> GIVEN RECORDS:
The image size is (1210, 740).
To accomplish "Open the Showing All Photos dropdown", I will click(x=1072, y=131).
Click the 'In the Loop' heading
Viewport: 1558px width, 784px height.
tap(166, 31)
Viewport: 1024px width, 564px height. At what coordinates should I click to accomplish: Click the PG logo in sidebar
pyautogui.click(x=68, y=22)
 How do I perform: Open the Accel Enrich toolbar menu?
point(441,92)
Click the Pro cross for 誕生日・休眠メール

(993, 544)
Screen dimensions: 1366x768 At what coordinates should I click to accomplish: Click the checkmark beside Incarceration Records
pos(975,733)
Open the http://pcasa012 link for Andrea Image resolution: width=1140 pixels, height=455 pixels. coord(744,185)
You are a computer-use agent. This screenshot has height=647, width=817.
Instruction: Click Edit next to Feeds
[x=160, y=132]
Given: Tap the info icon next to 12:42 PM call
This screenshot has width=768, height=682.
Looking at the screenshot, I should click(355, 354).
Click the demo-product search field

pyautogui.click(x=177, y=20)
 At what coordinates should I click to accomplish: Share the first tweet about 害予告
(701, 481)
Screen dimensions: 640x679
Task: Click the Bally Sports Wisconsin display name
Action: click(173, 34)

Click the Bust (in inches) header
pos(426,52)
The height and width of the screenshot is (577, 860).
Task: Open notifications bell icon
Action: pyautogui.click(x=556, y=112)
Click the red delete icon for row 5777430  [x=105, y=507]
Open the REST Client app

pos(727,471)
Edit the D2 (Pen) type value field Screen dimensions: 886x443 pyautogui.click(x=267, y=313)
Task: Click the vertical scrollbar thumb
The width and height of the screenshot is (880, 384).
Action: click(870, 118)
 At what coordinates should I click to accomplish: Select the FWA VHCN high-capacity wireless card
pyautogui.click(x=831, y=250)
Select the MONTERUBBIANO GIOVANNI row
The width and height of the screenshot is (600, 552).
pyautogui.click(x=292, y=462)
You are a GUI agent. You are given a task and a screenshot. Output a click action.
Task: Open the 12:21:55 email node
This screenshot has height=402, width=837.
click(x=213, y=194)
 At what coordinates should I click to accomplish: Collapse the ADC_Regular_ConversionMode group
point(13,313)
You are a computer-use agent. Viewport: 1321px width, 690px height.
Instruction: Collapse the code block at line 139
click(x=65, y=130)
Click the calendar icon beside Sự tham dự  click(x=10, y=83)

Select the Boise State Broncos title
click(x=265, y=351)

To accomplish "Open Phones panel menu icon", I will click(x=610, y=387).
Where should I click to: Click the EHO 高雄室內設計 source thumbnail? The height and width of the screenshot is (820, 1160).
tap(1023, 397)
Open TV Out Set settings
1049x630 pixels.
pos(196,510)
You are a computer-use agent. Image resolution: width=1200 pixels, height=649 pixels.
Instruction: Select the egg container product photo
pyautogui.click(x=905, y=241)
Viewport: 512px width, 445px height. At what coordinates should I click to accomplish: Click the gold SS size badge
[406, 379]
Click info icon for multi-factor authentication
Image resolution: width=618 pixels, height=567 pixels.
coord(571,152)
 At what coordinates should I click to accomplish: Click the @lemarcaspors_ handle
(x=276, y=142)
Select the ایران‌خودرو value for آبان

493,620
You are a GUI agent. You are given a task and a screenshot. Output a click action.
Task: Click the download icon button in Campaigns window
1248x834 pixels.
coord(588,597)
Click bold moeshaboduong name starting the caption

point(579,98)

> WORK TO COMPLETE:
Write out again only the lines from the one with "Viewport: 512px width, 445px" through the last line of the records above. Keep every word as it stands.

> EXERCISE ANSWER:
Viewport: 512px width, 445px height. At what coordinates should I click to accomplish: Click the gold SS size badge
[406, 379]
Click info icon for multi-factor authentication
Image resolution: width=618 pixels, height=567 pixels.
coord(571,152)
 At what coordinates should I click to accomplish: Click the @lemarcaspors_ handle
(x=276, y=142)
Select the ایران‌خودرو value for آبان

493,620
You are a GUI agent. You are given a task and a screenshot. Output a click action.
Task: Click the download icon button in Campaigns window
1248x834 pixels.
coord(588,597)
Click bold moeshaboduong name starting the caption

point(579,98)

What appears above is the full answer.